TCR/CD3, Ras, and Ras-activated kinase pathways prevent dex-induced apoptosis. (A) Viability measured by MTT assay (gray bars) of 2B4.11 (Fas-negative) cells treated with vehicle control (0.001% ethanol), 0.1 μM dex, or anti-CD3ɛ (2C11) for 24 h and expressed as percentage of vehicle-treated cell viability. Survival of cells (black bars) transfected with 5 μg each of RasV12 or vector, pSG5, and CMV-β-gal is shown as measured by flow cytometry as β-gal activity per live cell. Percentage of survival = [percentage of FDG-positive/PI-negative cells with dex/percentage of FDG-positive/PI-negative cells plus vector alone without dex] × 100. (B) TCR/CD3 operates through multiple signaling pathways. Pathways were investigated for their role in TCR/CD3 antagonism of GR-mediated apoptosis by using activated or dominant-negative mutants of pathway components or specific inhibitory compounds. (C) RasV12 rescues S49 murine thymoma cells from dex-induced apoptosis. Survival of cells transfected with 1, 5, or 10 μg each of RasV12 or vector control, pSG5, and CMV-β-gal, treated with 0.1 μM dex for 30 h as measured as β-gal activity in cell extracts is shown. Percentage of survival in the presence of dex = [β-gal units with dex/β-gal units without dex] × 100. (D) RasV12 derivatives that selectively activate Raf or Ral.GDS inhibit dex-induced apoptosis. Cells from the 2B4.11 (Fas-negative) line transfected with 10 μg of vector; RasV12 or the point mutants RasV12 S35 or RasV12 G37; and 5 μg of CMV-β-gal were treated with 0.1 μM dex for 24 h, and β-gal activity was assayed in cell extracts. Data are representative of three independent experiments with triplicates for each data point, and the error bars throughout indicate standard deviation.

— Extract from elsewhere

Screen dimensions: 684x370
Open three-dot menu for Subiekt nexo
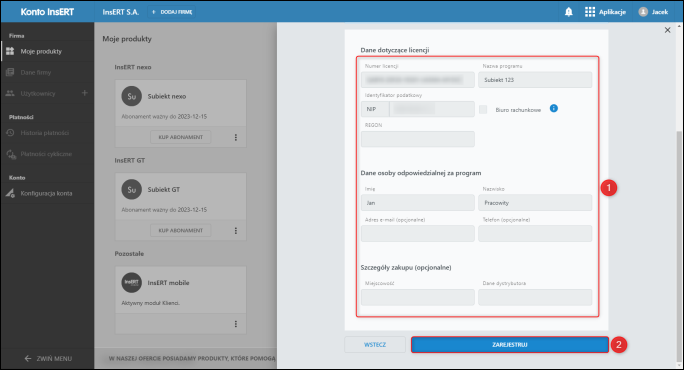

The MEK/ERK pathway confers protection from dex-induced apoptosis. (A) Constitutively active MEK1 inhibits dex-induced death, and inhibition of MEK1 blocks TCR/CD3 rescue from GR-mediated apoptosis. Viability of 2B4.11 (Fas-negative) cells transfected with CMV-β-gal and vector (pSG5), constitutively active MEK1 (MEK R4F), and dominant-negative MEK221A or RasV12 and then treated as indicated with 0.5 μg/ml anti-CD3ɛ, 0.1 μM dex, 100 μM PD98059, or 0.1% DMSO (vehicle control) for 30 h was assayed by β-gal activity in cell extracts. Results are representative of three experiments with triplicates for each data point. (B) An inhibitor of MEK1 activation, PD98059, blocks TCR/CD3-mediated rescue from glucocorticoid-induced apoptosis. TUNEL assay of 2B4.11 (Fas-negative) cells treated for 24 h with 0.1 μM dex or vehicle control (0.001% ethanol) and 0.5 μg/ml 2C11 (anti-CD3ɛ), 100 μM PD98059 (stippled bars), or vehicle control (0.1% DMSO, black bars). Percentage of apoptosis = percentage of TUNEL-positive cells determined by flow cytometry (30,000 events collected per sample). Data are the average of two independent experiments. (C) TCR/CD3-activated MEK rescues primary mouse T cells from dex-induced apoptosis. Dex dose-response of splenic cell cultures treated with 0.1% DMSO alone (open squares), 100 μM PD98059 alone (open triangles), 1 μg/ml anti-CD3 and DMSO (filled squares), or anti-CD3 and PD98059 (filled triangles) for 24 h. Cells were stained with anti-CD4-PE, anti-CD8-FITC, and PI and analyzed by flow cytometry (30,000 events collected per sample). Percentage of viable cells was determined as described in Materials and Methods. Viability of CD4⁺CD8⁻ cells (Left) and CD4⁻CD8⁺ cells (Right). Data are the average values of two independent experiments.